*ASSIGNED TASK*
Your answer must consist of the records exactly as given, with no pictures included.

[ENTRIES PROVIDED Boundary: Start]

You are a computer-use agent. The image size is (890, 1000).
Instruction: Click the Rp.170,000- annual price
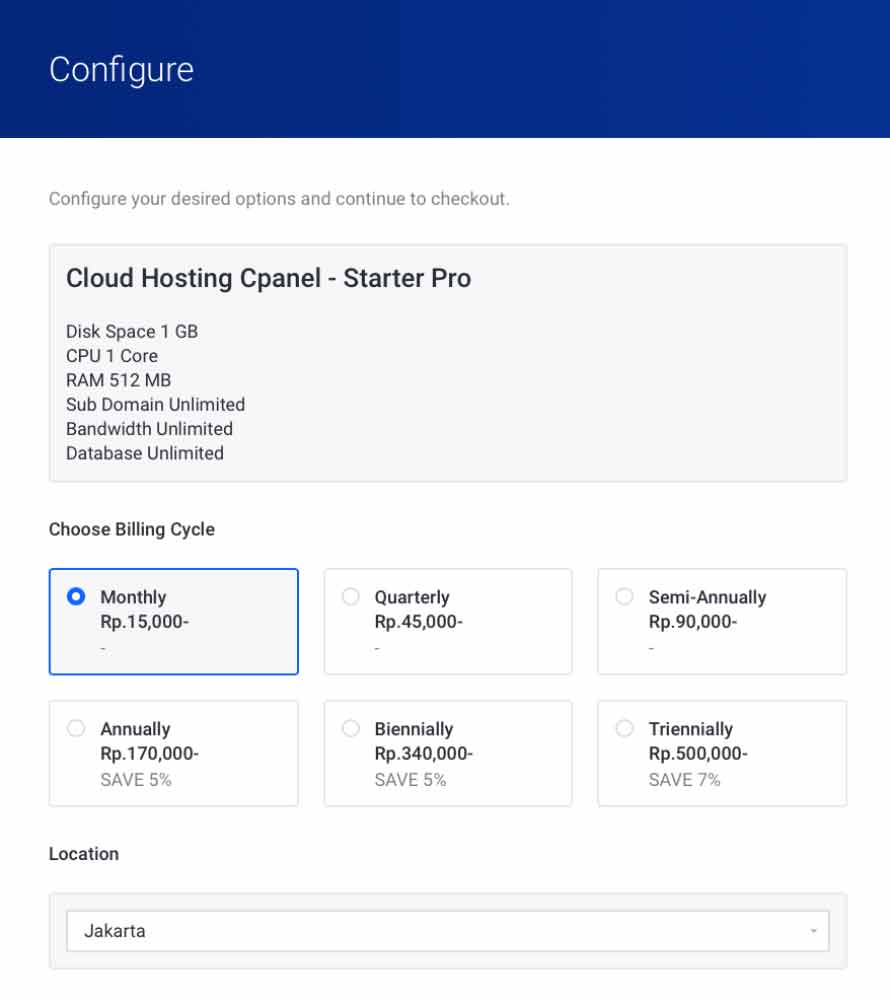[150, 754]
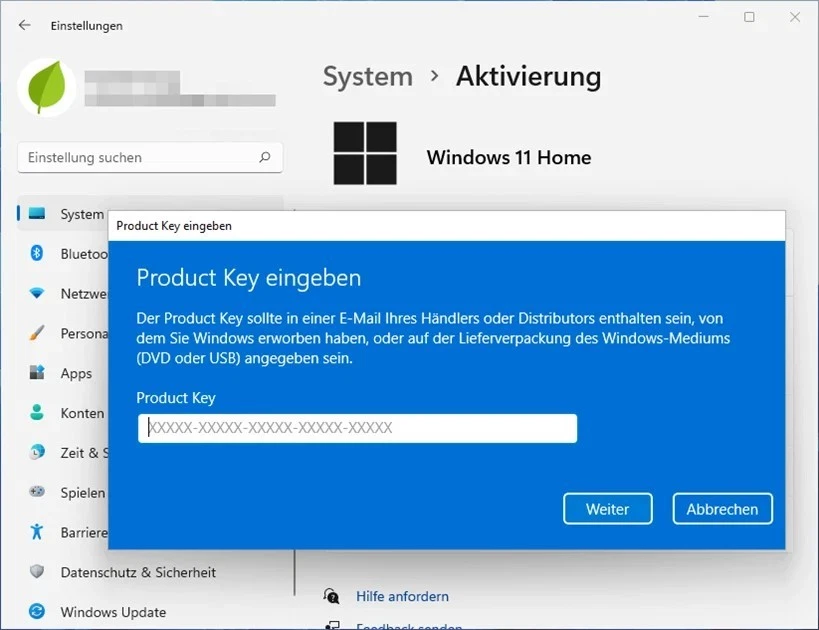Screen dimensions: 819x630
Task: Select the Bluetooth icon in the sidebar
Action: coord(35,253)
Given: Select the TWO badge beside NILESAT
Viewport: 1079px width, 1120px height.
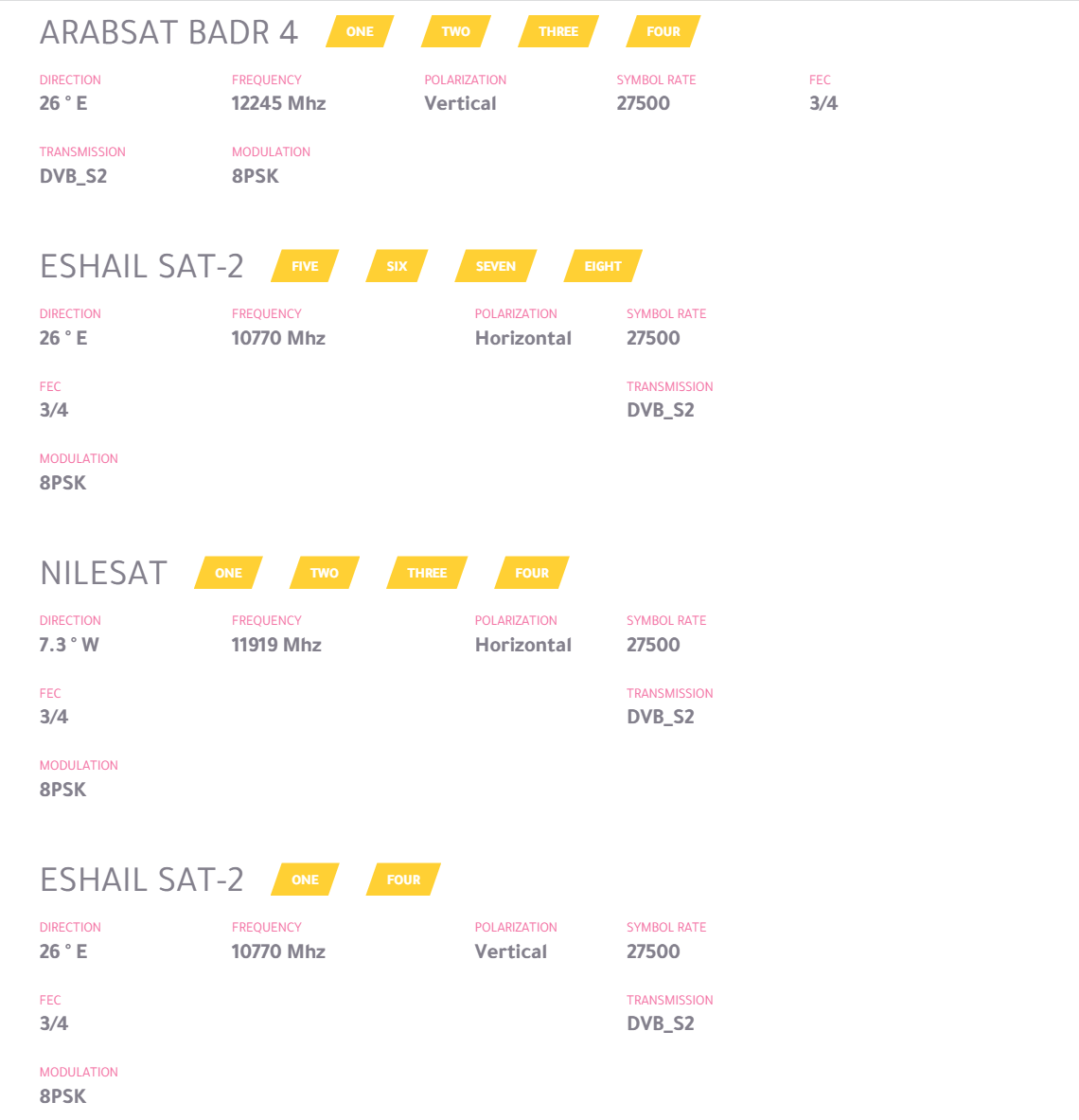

[ENTRIES PROVIDED Boundary: End]

*EXPECTED ANSWER*
You are a computer-use agent. The image size is (890, 1000).
Instruction: Click the Rp.170,000- annual price
[150, 754]
Screen dimensions: 819x630
Task: Select the Bluetooth icon in the sidebar
Action: coord(35,253)
Given: Select the TWO badge beside NILESAT
Viewport: 1079px width, 1120px height.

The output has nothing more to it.